Vancouver is a green city that eats local. It’s one of the world’s best places to live and, naturally, visit as well. Try to let its snowcapped peaks, collection of skyscrapers, blue blue waters, and pine-wooded forests convince you otherwise. Its newness somehow makes it that much more inviting, too. After all, how presumptuous can a place be when it grew up from a makeshift pub less than 150 years ago?
Don’t let the word “new” fool you. This city emanates culture. It’s a “Hollywood talent factory,” and 1,500 authors live in the region. Its global proximity to China and Japan means traditional dance performances and the best Asian cuisine outside of Asia. With an abundance of fresh fish, it’s also the destination for sushi in North America. Its Aboriginal heritage blesses the city with cedar canoes, totem poles and native art, and Vancouver’s festivals highlight its Greek, Caribbean, Portuguese, Indian, Irish and Taiwanese influences. Perhaps it is its diversity, instead of its age, that sets Vancouver apart as a modern city.

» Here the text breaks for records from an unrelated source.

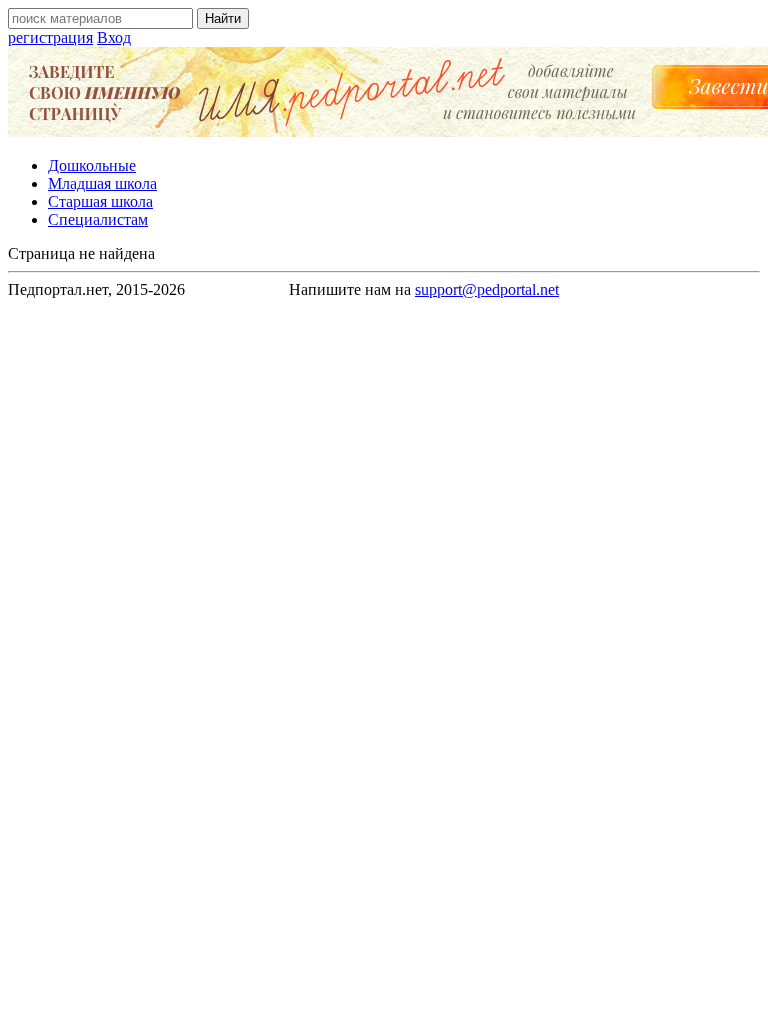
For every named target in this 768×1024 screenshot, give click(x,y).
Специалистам (98, 219)
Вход (114, 37)
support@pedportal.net (487, 289)
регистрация (50, 37)
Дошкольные (92, 165)
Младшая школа (102, 183)
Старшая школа (100, 201)
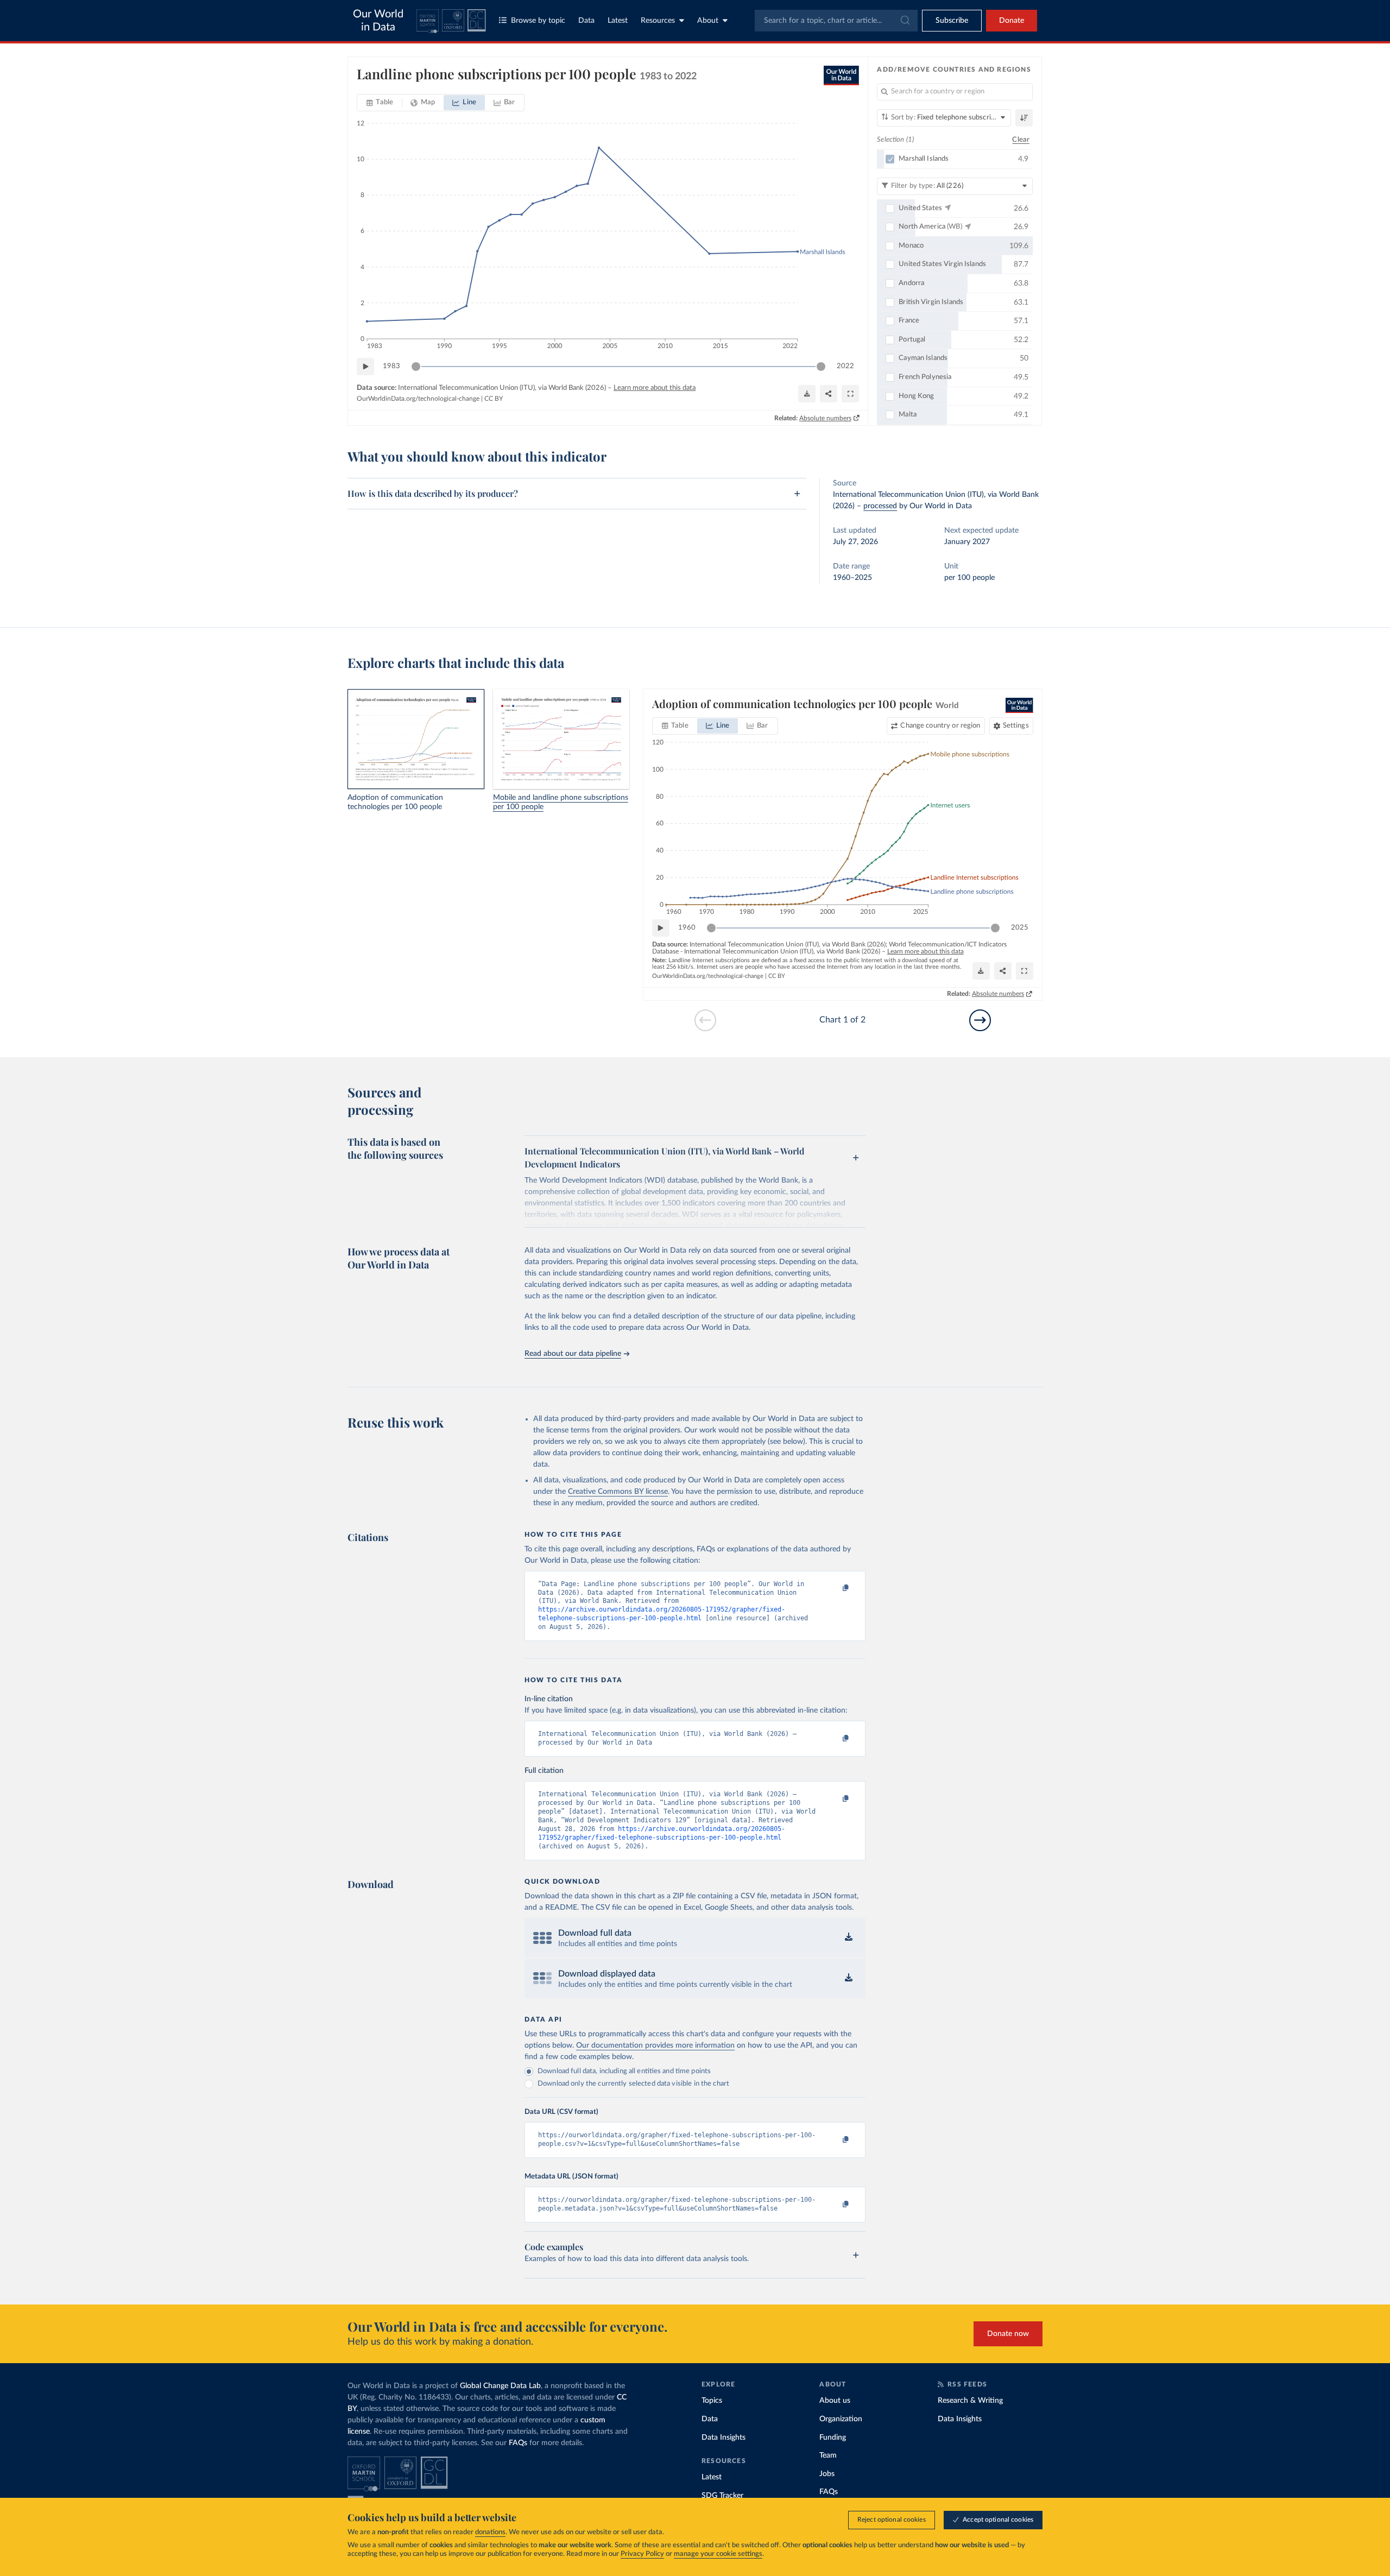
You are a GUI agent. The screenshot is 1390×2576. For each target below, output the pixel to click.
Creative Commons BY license (618, 1491)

When you’re not drinking icewine or cocktails with maple syrup, you’ll find plenty of local entertainment. Ski Grouse Mountain, skimboard along Kitsilano Beach, or hike up Grouse Grind and then zipline down it. Your kids will love the free waterpark at Granville Island and gold panning at Fort Langley National Historic Site. Eat lunch from a food truck and then go underground on a train at the Britannia Mine Museum. Catch a game of roller derby or Canadian football, or find a spa full of healthy locals waiting to be wrapped in seaweed. If you consider food an attraction, then the city offers food tours. And if you just want to stop and smell the roses, the Stanley Park Rose Gardens are waiting for you.